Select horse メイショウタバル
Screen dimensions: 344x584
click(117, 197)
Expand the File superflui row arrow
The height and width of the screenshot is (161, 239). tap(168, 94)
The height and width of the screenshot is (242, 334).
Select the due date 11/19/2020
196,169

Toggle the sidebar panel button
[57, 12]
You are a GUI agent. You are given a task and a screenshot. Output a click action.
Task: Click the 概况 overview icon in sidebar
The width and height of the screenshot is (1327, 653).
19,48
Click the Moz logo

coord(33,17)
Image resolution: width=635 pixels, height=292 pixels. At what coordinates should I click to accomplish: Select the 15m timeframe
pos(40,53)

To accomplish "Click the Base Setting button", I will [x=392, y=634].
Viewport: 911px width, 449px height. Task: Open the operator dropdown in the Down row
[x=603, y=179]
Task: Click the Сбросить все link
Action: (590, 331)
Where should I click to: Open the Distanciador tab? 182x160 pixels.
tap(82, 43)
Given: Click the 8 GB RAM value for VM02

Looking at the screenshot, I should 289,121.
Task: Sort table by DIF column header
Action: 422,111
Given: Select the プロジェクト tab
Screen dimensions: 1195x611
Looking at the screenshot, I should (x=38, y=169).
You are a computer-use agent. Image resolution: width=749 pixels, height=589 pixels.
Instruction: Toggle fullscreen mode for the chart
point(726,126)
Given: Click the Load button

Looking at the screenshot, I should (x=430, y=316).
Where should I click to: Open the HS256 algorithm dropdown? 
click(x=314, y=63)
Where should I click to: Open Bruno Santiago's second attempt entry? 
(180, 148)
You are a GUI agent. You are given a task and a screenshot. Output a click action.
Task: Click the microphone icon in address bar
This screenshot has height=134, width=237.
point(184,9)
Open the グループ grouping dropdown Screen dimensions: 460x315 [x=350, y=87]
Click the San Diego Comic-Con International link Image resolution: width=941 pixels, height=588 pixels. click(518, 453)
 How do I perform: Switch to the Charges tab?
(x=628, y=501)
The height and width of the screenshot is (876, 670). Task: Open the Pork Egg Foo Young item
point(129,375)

+---+

- [Activity]: Repeat each record above precisely as written.

- [Task response]:
Select horse メイショウタバル
Screen dimensions: 344x584
click(117, 197)
Expand the File superflui row arrow
The height and width of the screenshot is (161, 239). tap(168, 94)
The height and width of the screenshot is (242, 334).
Select the due date 11/19/2020
196,169

Toggle the sidebar panel button
[57, 12]
You are a GUI agent. You are given a task and a screenshot. Output a click action.
Task: Click the 概况 overview icon in sidebar
The width and height of the screenshot is (1327, 653).
19,48
Click the Moz logo

coord(33,17)
Image resolution: width=635 pixels, height=292 pixels. At what coordinates should I click to accomplish: Select the 15m timeframe
pos(40,53)

To accomplish "Click the Base Setting button", I will [x=392, y=634].
Viewport: 911px width, 449px height. Task: Open the operator dropdown in the Down row
[x=603, y=179]
Task: Click the Сбросить все link
Action: (590, 331)
Where should I click to: Open the Distanciador tab? 182x160 pixels.
tap(82, 43)
Given: Click the 8 GB RAM value for VM02

Looking at the screenshot, I should 289,121.
Task: Sort table by DIF column header
Action: 422,111
Given: Select the プロジェクト tab
Screen dimensions: 1195x611
Looking at the screenshot, I should (x=38, y=169).
You are a computer-use agent. Image resolution: width=749 pixels, height=589 pixels.
Instruction: Toggle fullscreen mode for the chart
point(726,126)
Given: Click the Load button

Looking at the screenshot, I should (x=430, y=316).
Where should I click to: Open the HS256 algorithm dropdown? 
click(x=314, y=63)
Where should I click to: Open Bruno Santiago's second attempt entry? 
(180, 148)
You are a GUI agent. You are given a task and a screenshot. Output a click action.
Task: Click the microphone icon in address bar
This screenshot has height=134, width=237.
point(184,9)
Open the グループ grouping dropdown Screen dimensions: 460x315 [x=350, y=87]
Click the San Diego Comic-Con International link Image resolution: width=941 pixels, height=588 pixels. click(518, 453)
 How do I perform: Switch to the Charges tab?
(x=628, y=501)
The height and width of the screenshot is (876, 670). Task: Open the Pork Egg Foo Young item
point(129,375)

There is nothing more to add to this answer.